A recent study is making headlines because it has proclaimed that we should stop eating eggs because it increases our risk for heart disease. Were eggs wrongly accused?
It appears so.
As a registered dietitian nutritionist, when I hear about one study radically changing our scientific views based on a body of current research, I take a deeper dive. Nutritionists like me are trained to evaluate the scientific evidence and discern what is accurate or, perhaps, not so accurate.
The media’s goal is to draw you in with click-bait headlines to find the most shocking news possible.

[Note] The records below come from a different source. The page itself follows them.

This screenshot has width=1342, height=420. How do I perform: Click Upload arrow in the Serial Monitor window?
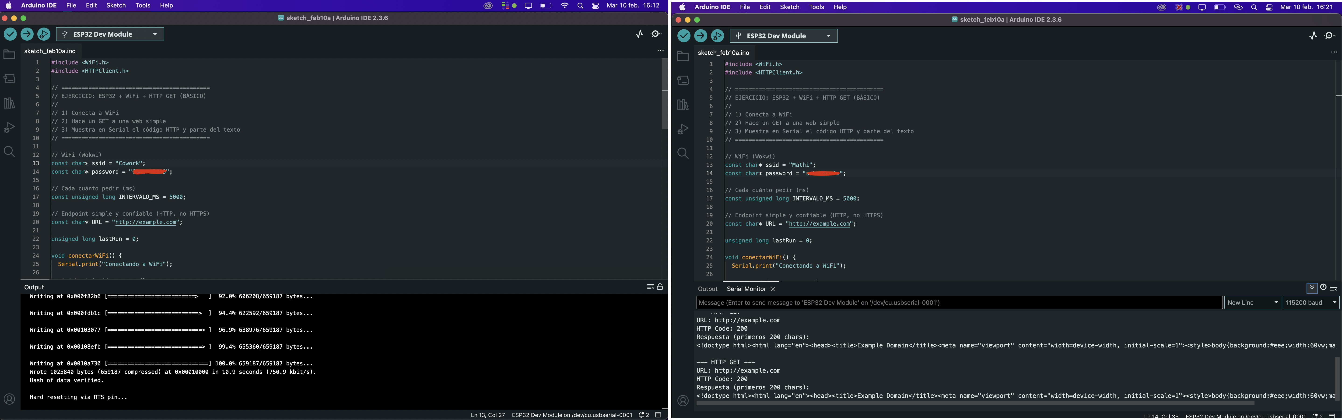click(x=701, y=36)
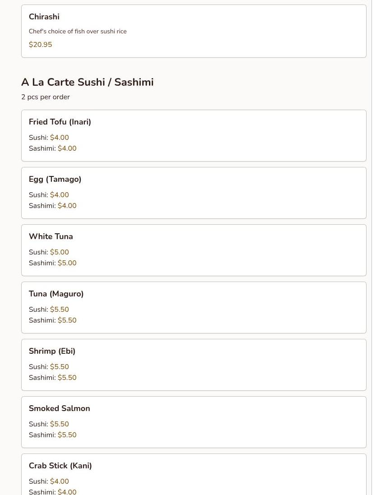The image size is (381, 495).
Task: Choose the Fried Tofu sashimi price
Action: [x=67, y=148]
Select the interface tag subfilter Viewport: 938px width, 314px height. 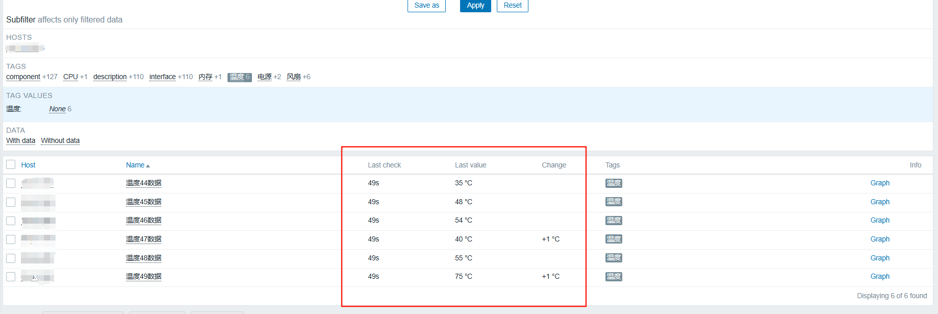point(162,77)

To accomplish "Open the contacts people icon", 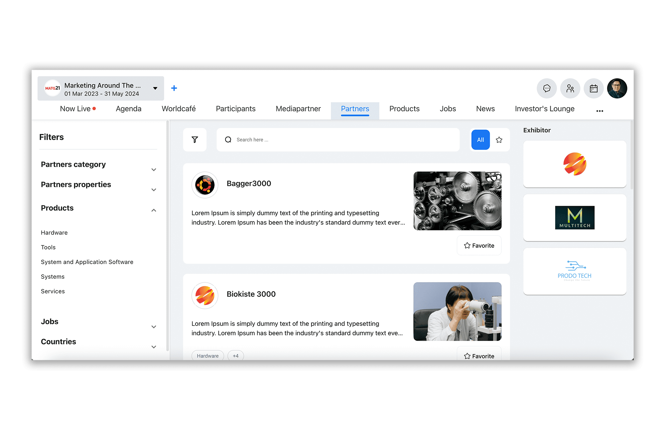I will [570, 88].
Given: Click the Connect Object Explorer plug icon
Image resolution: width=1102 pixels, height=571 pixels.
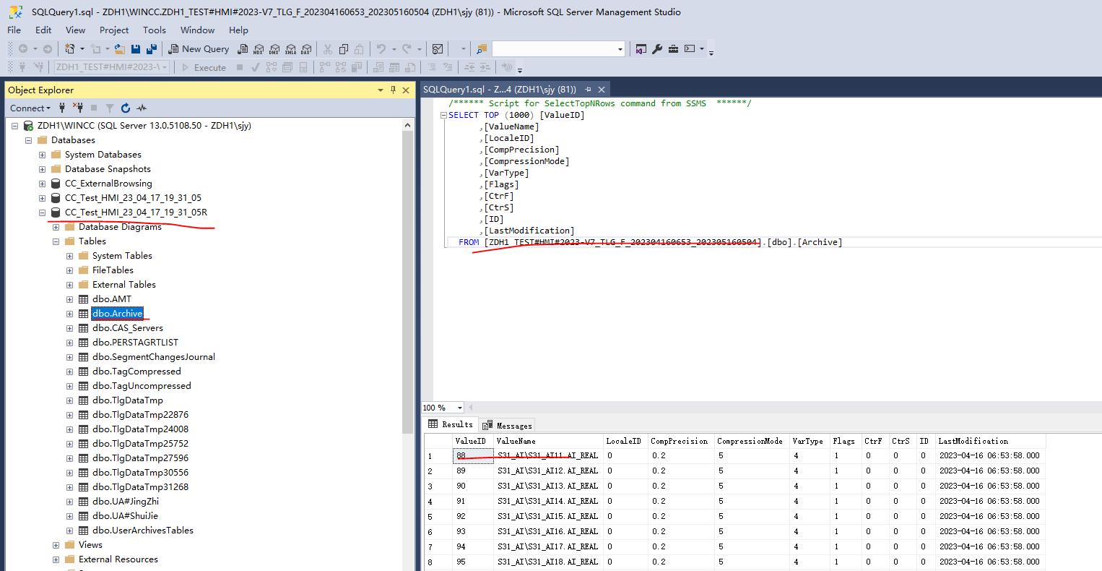Looking at the screenshot, I should (62, 108).
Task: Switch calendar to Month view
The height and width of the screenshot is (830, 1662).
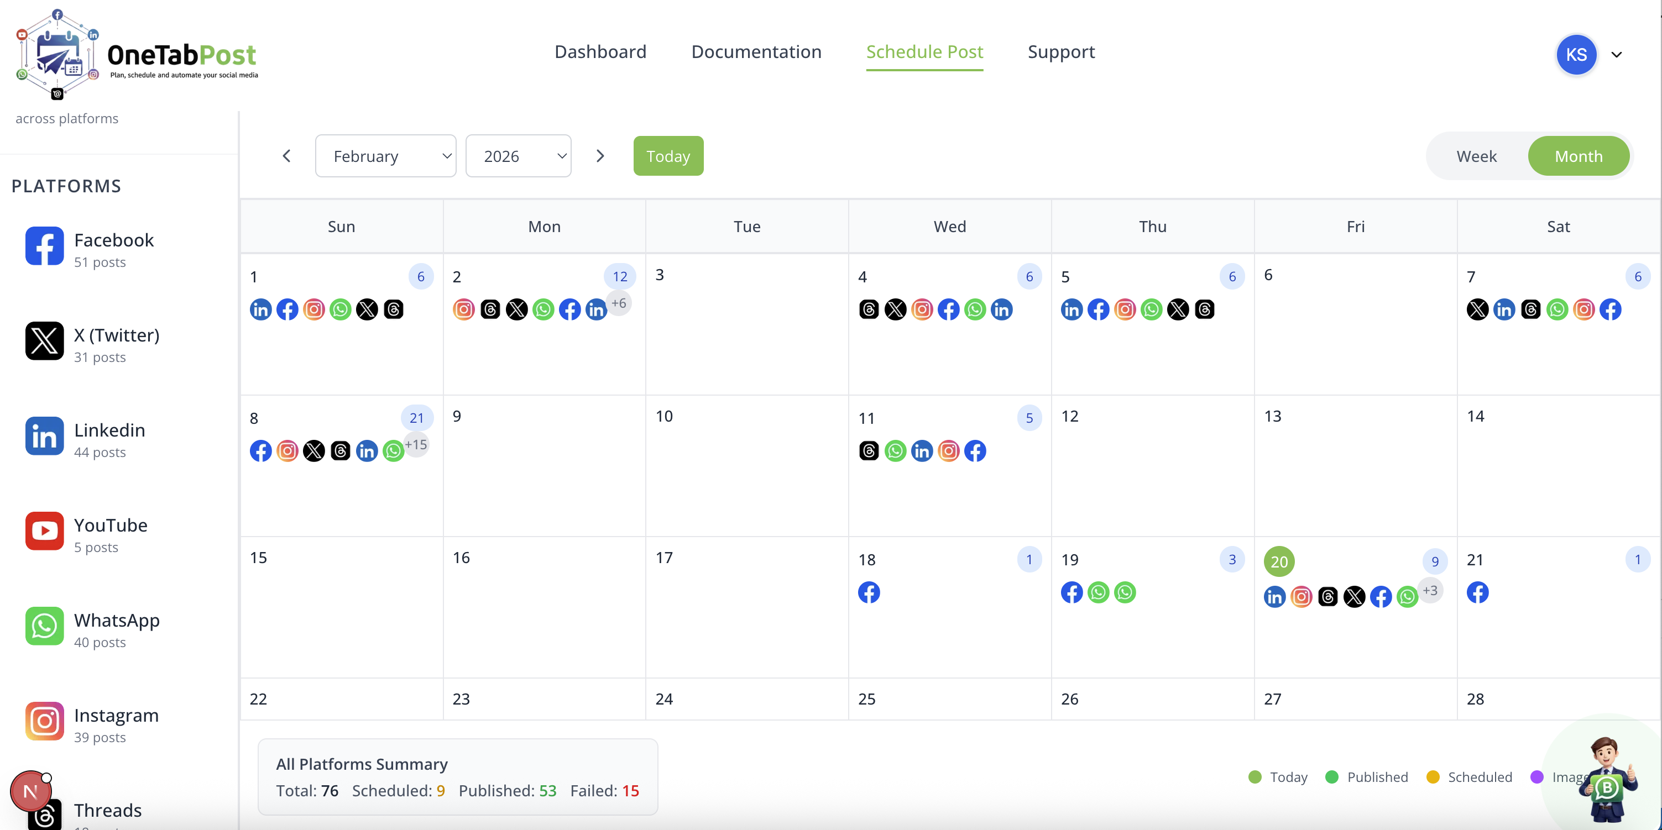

I’d like to bring some perspective to this recent hasty conclusion that is, at best, misleading and, at worst, bad for your health.
Eggs are a high-quality protein that not only contain all of the essential amino acids, they deliver choline for brain health, lutein and zeaxanthin for eye health, and Vitamin D for bone, muscle and autoimmune support.
They contain 185 milligrams of cholesterol and 1.6 grams of saturated fat — now recognized, instead of cholesterol, to be the most important dietary factor to increase risk of heart disease.
Cholesterol is no longer a nutrient of concern for healthy people: Our levels are regulated by our liver, not our dietary intake. However, as with everything, if high cholesterol runs in your family, if you’ve been diagnosed with heart disease or other risk factors for heart disease, this may affect how much cholesterol you should eat.
That’s where you would need to see a registered dietitian nutritionist to get the best advice for you. Individuals do process cholesterol differently, but most healthy people can enjoy their eggs — every day if they’d like. The American Heart Association approves one egg per day or seven per week, which is a reasonable amount.
The study published in the Journal of the American Medical Association was a meta-analysis (known to be one of the least accurate ways to evaluate study results) that only looked at egg consumption among many different studies. They lumped them all together and took only one set of dietary records from people.
This is a significant flaw in study design — taking only one look at egg consumption and only at the start. We cannot say that based on these results that if you eat eggs, you’ll raise your risk of heart disease. Why? Because it is not a causal relationship.
The researchers also didn’t control for lifestyle factors like smoking, exercise and other dietary factors (like a diet high in saturated fat from eating fatty meats and full-fat dairy products) that most certainly could have affected the results.
Poor methodology does not give accurate results, so there’s no good reason here to stop eating and enjoying your eggs. I plan to keep eating mine as part of a balanced diet to get all the nutrition they provide for good health. Cheers to chickens!
Disclaimer: This is for information only and not intended as personal medical advice.